Clifford Algebra
I don’t really care for Clifford algebra, but here’s my attempt to understand the parts of it that aren’t obvious anyway:
TODO: Write out why I don’t care for them.
What’s the value of bundling together dot product and cross product as even and odd components of a shared product? Well, this is the one thing I do care for, and it lets us see the higher-order Pythagorean theorem. TODO
Given the linear isomorphism between the exterior algebra and the Clifford algebra, how do we abstractly (basis-freely) interpret the Clifford product as acting on exterior powers? TODO
How do we abstractly (basis-freely, Clifford-freely) interpret the Pin and Spin groups? Well, the pin groups are something like series of reflections, and the Spin groups are series of even many reflections, but there’s some identities that do and don’t hold. TODO
Note that the (S)Pin(n) groups are the universal cover (i.e., simply connected, and thus identifiable with the path space) of (S)O(n) for n \geq 3, but not for n = 2 or less, and not in general when looking at (S)Pin(p, q) for a non-positive-definite form. So even though people often describe the (S)Pin groups in terms of these universal covers, talking about the belt trick for Spin(3) over SO(3) and such, and perhaps that’s the motivation of looking at these originally, that’s not quite what the Clifford algebra thing is always doing. It’s some double cover but not the universal cover.
Note that there are two different Pin(n) groups, as Pin(n, 0) vs Pin(0, n), the two different sign conventions on Clifford algebras (do unit vectors square to 1 or -1?). There would be two different Spin(n) groups in the same way, but they turn out to be canonically isomorphic.
When I speak about “the” Pin group being the universal cover, this is maybe slightly confused, since as I just said there are two Pin groups. I believe this is possible because O(n) is itself not connected, so even though its component at identity receives a simply connected cover or some such thing, the Pin group overall also has some kind of action on swapping components that differs between the two Pin group constructions, or something.
The right way to think about Clifford algebras without presupposing a unit magnitude is presumably to impose the condition that A dot A = B dot B means A^2 = B^2, or equivalently, perpendicular values anticommute. (This is all over a field not of characteristic 2, of course, with square roots and so on, usual stuff, over the reals)

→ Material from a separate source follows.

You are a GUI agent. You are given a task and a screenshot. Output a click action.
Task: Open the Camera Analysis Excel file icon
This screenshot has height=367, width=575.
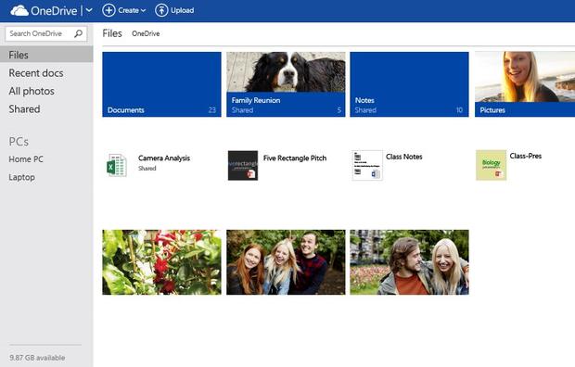tap(117, 166)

Clifford algebras are good for one thing: A nice construction of the universal cover of SO(n) for n >= 3. In general, the way this works is by starting with Clifford algebras over directions (so there is a god-given sense of a unit vector). And it will be useful to say, for a unit vector \(u\), that \(u^2 = -1\) rather than the positive convention. Then \(u u u = u^2 u = -u\), while \(u v u = -u^2 v = v\) for any vector \(v\) perpendicular to \(u\), so that being multiplied on both sides by \(u\) acts as reflection in one dimension, upon vectors. We can then consider general compositions of these “Multiply by \(u\) on both sides” actions, over all directions \(u\), generating some subset of the Clifford algebra. This is essentially the pin group, and restricting to even index gives essentially the spin group. The point is that the Clifford algebra imposes certain identities on these compositions of reflection operations, but those identities are a little coarser than the identities of SO(n) itself (consider that \(u\) and \(-u\) impose the same reflection action). Indeed, we end up with a double cover of SO(n) [TODO: How to show this?].